MartinThoma, CC0, via Wikimedia Commons (edited)

Neural network models have proven to be highly effective in solving segmentation problems, achieving state-of-the-art accuracy. They’ve led to significant improvements in various applications, including medical image evaluation, autonomous driving, robotics, satellite imagery, video surveillance, and rather more. Nonetheless, constructing these models normally takes a protracted time, but after reading this guide you’ll have the option to construct one with just a couple of lines of code.

Table of content

  1. Introduction
  2. Constructing blocks
  3. Construct a model
  4. Train the model

Segmentation is the duty of dividing a picture into multiple segments or regions based on certain characteristics or properties. A segmentation model takes a picture as input and returns a segmentation mask:

(Left) An input image | (Right) Its segmentation mask. Each images by PyTorch.

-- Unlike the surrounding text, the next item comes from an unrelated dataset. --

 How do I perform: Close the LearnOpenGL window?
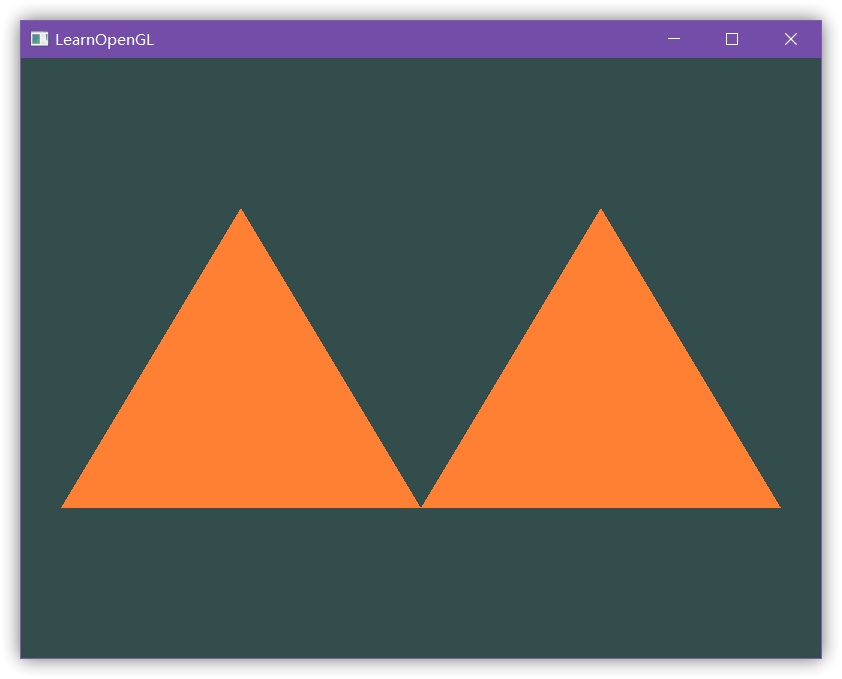791,39
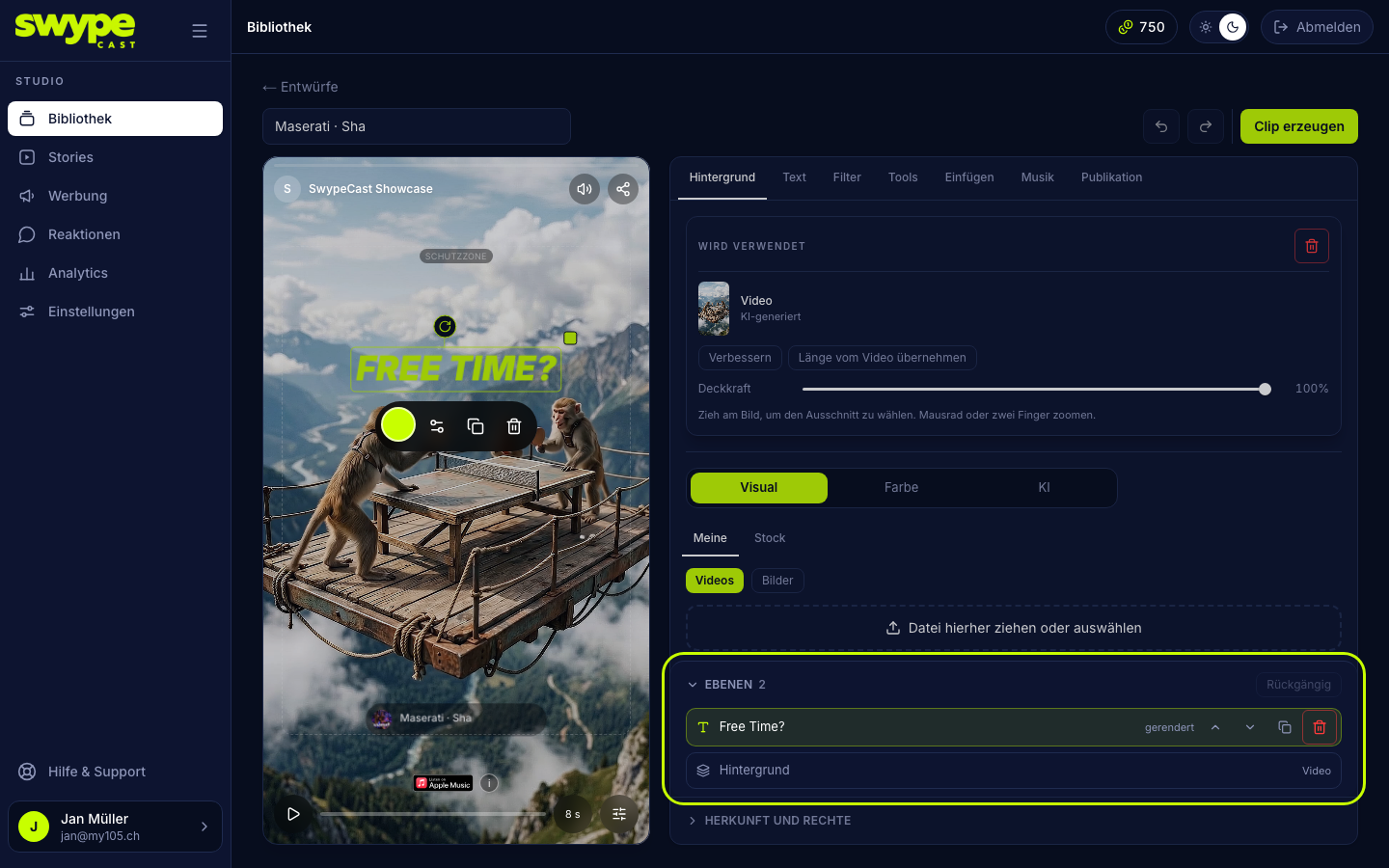Switch to the Musik tab
This screenshot has height=868, width=1389.
1038,177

Segmentation neural network models consist of two parts:

  • An encoder: takes an input image and extracts features. Examples of encoders are ResNet, EfficentNet, and ViT.
  • A decoder: takes the extracted features and generates a segmentation mask. The decoder varies on the architecture. Examples of architectures are U-Net, FPN, and DeepLab.

Thus, when constructing a segmentation model for a selected application, you’ll want to select an architecture and an encoder. Nonetheless, it’s difficult to decide on the most effective combination without testing several. This normally takes a protracted time because changing the model requires writing quite a lot of boilerplate code. The Segmentation Models library solves this problem. It means that you can create a model in a single line by specifying the architecture and the encoder. Then you definately only need to switch that line to vary either of them.

To put in the newest version of Segmentation Models from PyPI use:

pip install segmentation-models-pytorch

The library provides a category for many segmentation architectures and every of them will be used with any of the available encoders. In the following section, you will notice that to construct a model you’ll want to instantiate the category of the chosen architecture and pass the string of the chosen encoder as a parameter. The figure below shows the category name of every architecture provided by the library:

Class names of all of the architectures provided by the library.

The figure below shows the names of essentially the most common encoders provided by the library:

Names of essentially the most common encoders provided by the library.

There are over 400 encoders, thus it’s impossible to point out all of them, but you’ll find a comprehensive list here.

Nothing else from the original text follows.